The paper tackles the challenge of efficiently finding optimal post-training quantization configurations for convolutional neural networks (CNNs) to enable fast deployment on resource-constrained devices, proposing Quantune, an auto-tuner that uses gradient tree boosting to reduce search time by approximately 36.5x with accuracy losses ranging from 0.07% to 0.65% across six models.

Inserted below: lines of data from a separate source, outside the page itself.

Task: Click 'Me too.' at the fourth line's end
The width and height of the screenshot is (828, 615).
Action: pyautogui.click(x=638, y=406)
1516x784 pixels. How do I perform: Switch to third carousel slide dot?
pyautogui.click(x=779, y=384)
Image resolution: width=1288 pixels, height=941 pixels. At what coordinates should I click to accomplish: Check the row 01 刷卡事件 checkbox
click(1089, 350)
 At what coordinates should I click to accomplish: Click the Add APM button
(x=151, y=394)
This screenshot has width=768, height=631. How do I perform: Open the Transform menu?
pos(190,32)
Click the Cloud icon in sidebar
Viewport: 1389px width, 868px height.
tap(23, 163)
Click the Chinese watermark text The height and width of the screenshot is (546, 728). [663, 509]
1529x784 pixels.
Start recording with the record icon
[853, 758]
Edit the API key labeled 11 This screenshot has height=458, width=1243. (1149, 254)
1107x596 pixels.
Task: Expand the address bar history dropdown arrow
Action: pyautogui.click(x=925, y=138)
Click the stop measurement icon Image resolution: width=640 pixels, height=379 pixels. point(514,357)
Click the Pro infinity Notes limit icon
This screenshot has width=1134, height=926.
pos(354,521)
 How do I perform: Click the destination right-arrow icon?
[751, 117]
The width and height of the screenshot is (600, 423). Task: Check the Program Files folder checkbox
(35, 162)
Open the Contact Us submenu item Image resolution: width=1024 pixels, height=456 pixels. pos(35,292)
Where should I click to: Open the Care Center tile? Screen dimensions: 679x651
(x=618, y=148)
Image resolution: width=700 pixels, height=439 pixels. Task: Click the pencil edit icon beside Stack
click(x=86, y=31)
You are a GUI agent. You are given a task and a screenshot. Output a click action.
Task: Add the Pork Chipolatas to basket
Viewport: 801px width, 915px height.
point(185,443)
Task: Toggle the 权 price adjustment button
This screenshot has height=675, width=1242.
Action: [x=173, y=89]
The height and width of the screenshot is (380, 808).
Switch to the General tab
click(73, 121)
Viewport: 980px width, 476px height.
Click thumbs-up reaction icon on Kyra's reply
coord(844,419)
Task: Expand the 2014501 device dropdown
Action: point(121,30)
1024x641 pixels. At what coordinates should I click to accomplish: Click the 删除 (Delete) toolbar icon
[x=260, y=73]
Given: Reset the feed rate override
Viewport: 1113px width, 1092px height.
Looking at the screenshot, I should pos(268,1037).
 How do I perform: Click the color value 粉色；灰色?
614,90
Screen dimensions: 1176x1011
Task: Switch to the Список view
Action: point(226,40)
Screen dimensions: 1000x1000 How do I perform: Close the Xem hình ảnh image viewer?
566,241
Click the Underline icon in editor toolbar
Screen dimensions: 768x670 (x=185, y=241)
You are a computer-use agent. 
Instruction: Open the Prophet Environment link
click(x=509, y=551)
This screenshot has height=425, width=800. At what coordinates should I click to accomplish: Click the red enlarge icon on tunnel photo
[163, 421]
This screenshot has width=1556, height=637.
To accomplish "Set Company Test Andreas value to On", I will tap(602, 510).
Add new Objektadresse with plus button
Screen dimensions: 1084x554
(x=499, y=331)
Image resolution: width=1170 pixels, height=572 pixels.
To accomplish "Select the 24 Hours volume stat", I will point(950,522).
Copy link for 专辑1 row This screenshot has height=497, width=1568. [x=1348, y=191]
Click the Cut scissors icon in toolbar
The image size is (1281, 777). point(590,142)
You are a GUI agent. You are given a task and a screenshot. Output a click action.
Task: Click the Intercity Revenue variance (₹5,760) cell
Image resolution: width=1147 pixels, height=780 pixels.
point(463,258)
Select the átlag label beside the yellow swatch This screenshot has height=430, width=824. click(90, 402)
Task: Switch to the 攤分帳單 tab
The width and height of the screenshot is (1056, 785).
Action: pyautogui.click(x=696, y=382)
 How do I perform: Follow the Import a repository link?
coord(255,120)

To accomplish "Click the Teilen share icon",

To adopt convolutional neural networks (CNN) for a range of resource-constrained targets, it is necessary to compress the CNN models by performing quantization, whereby precision representation is converted to a lower bit representation. To overcome problems such as sensitivity of the training dataset, high computational requirements, and large time consumption, post-training quantization methods that do not require retraining have been proposed. In addition, to compensate for the accuracy drop without retraining, previous studies on post-training quantization have proposed several complementary methods: calibration, schemes, clipping, granularity, and mixed-precision. To generate a quantized model with minimal error, it is necessary to study all possible combinations of the methods because each of them is complementary and the CNN models have different characteristics. However, an exhaustive or a heuristic search is either too time-consuming or suboptimal. To overcome this challenge, we propose an auto-tuner known as Quantune, which builds a gradient tree boosting model to accelerate the search for the configurations of quantization and reduce the quantization error. We evaluate and compare Quantune with the random, grid, and genetic algorithms. The experimental results show that Quantune reduces the search time for quantization by approximately 36.5x with an accuracy loss of 0.07 ~ 0.65% across six CNN models, including the fragile ones (MobileNet, SqueezeNet, and ShuffleNet). To support multiple targets and adopt continuously evolving quantization works, Quantune is implemented on a full-fledged compiler for deep learning as an open-sourced project.